Having sufficient storage capacity is one thing, now you have to keep it topped up and a diversified charging capability has great merit. Most boats will have a means of converting fossil fuel to amps – some use their engine, larger boats tend to use a diesel generator properly plumbed-in and sound proofed; smaller boats might carry a petrol generator. If you mainly use the engine as your charging source, as we did for three years on Adriana, you’ll want to consider a high capacity alternator and a smart charger to make the process more efficient and minimise running time. Having to run the engine for a couple of hours a day can become quite intrusive.
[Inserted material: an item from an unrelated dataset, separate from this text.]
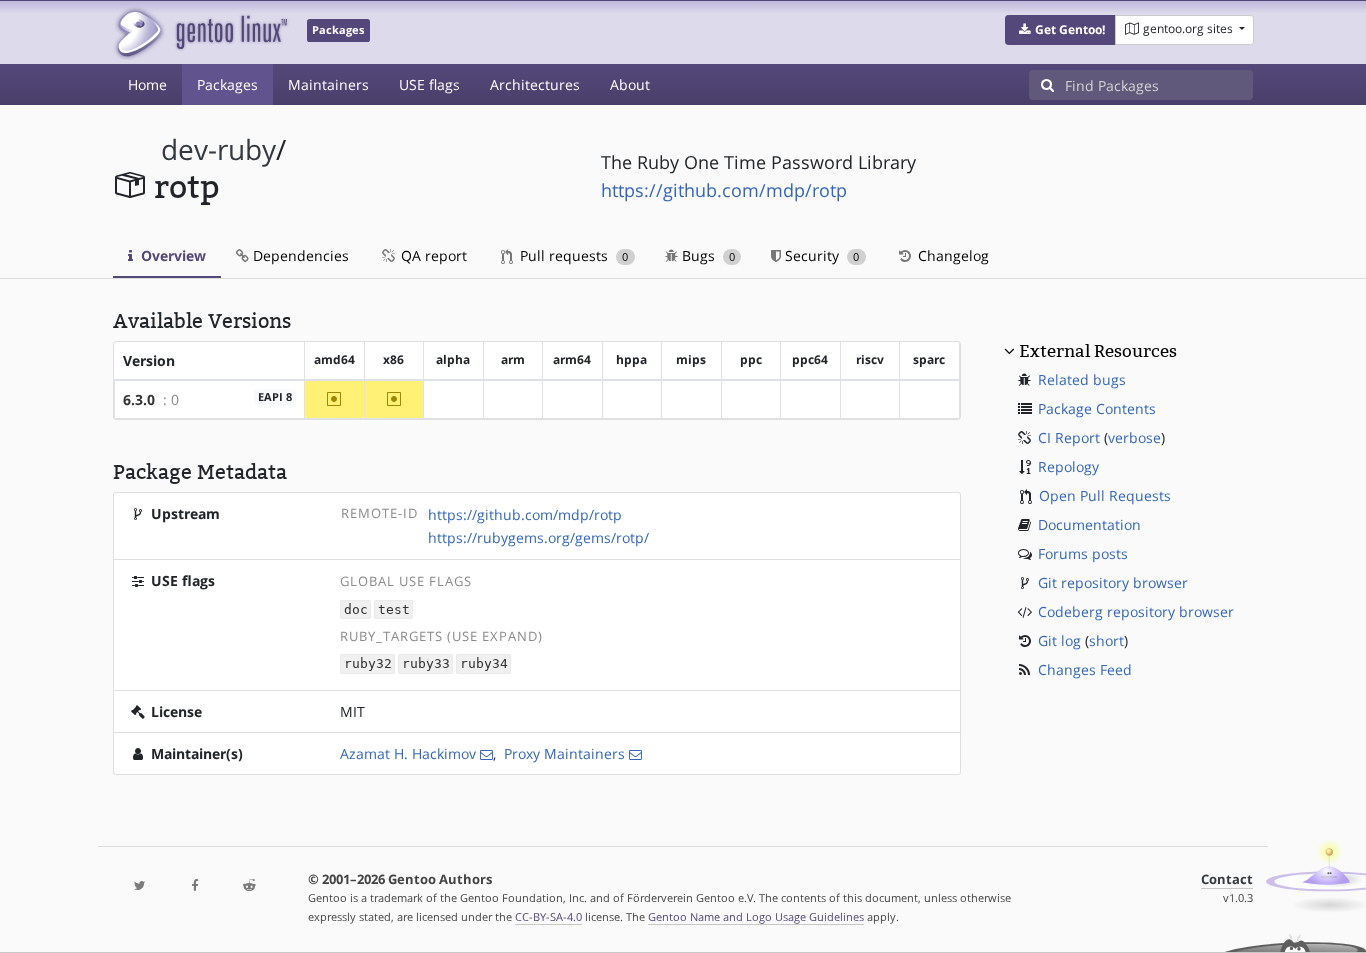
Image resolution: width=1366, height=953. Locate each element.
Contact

Most sailors also take advantage of wind and sun – solar panels and wind generators, and occasionally water generators. Solar panels need careful thought regarding location and mounting methods (tilt-ability is good) but can provide noiseless, pollution free charging at practical rates. Wind generators can be cumbersome and noisy to neighbouring boats but in a good breeze can get the amps pouring into those battery banks. I’ve no experience with water generators – they are more useful to boats that are constantly underway rather than to my own stop and start nomadic lifestyle so I’ve never been tempted to try one.

I once saw a pedal powered generator, perhaps an option for the fitness fanatics among us.

Technology will continue to provide us with better and better DC systems for our boats because we have the same problems as do electric cars – power storage and replenishment. Lighter more powerful batteries and rapid charging systems are what we need. Fuel cells are already with us; their price will fall as demand increases. More efficient and more durable solar panels will become available and will, I suspect, increasingly replace wind generators as the preferred green choice for charging.